The answer is the set of lines that include "column", copied from the data below.

Segment Open

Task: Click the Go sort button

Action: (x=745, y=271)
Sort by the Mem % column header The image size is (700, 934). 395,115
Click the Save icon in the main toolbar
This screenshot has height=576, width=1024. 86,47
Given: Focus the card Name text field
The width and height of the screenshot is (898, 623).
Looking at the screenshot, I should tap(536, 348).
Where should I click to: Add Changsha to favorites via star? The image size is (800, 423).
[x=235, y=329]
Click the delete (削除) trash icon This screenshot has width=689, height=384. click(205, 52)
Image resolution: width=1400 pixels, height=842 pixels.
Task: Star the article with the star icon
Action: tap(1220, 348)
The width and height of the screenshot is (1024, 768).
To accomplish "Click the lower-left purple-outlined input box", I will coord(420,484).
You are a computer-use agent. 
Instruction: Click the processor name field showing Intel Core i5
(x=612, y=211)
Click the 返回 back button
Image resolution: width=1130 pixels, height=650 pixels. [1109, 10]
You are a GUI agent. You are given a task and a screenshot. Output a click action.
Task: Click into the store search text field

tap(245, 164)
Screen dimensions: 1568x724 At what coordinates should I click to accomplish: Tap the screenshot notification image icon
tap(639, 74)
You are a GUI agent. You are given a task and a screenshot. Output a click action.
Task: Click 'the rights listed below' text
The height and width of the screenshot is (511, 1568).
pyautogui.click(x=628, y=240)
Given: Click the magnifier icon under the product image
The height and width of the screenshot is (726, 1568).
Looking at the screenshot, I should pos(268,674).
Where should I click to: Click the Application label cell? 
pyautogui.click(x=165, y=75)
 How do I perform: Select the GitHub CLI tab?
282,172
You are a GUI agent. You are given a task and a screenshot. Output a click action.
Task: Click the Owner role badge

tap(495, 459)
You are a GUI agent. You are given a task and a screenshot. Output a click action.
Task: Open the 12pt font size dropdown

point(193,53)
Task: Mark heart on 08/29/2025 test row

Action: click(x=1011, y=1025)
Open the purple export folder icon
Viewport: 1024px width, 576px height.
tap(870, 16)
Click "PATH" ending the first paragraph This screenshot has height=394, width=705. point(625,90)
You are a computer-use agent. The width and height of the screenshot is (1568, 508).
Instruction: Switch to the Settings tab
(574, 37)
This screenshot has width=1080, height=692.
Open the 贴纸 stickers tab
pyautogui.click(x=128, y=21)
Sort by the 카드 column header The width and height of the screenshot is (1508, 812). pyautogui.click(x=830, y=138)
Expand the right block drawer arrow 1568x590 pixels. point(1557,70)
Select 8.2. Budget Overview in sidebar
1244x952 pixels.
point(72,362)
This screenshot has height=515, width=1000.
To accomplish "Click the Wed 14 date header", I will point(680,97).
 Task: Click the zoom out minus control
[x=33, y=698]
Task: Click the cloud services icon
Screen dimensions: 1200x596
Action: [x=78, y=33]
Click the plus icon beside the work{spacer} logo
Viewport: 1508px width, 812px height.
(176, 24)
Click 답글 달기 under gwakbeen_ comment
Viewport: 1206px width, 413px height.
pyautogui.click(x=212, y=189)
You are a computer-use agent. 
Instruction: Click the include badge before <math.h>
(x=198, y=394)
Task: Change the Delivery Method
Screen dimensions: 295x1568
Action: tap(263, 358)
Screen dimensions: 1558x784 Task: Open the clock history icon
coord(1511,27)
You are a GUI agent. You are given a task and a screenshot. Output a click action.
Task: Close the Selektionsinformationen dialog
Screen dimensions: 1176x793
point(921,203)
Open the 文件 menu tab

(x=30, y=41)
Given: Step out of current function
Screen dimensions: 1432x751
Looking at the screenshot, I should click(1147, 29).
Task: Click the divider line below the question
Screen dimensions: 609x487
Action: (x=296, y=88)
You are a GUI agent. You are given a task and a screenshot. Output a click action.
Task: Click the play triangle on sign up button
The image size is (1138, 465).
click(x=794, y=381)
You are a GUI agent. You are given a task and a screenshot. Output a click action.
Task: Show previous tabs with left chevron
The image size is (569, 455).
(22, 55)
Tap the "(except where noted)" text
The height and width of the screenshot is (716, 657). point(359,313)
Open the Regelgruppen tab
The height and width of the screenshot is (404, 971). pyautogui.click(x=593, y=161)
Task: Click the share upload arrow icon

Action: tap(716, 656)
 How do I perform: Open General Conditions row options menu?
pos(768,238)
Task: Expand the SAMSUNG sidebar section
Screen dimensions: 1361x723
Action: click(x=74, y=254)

Segment Closed

→ **Answer below**
Sort by the Mem % column header The image size is (700, 934). 395,115
Sort by the 카드 column header The width and height of the screenshot is (1508, 812). pyautogui.click(x=830, y=138)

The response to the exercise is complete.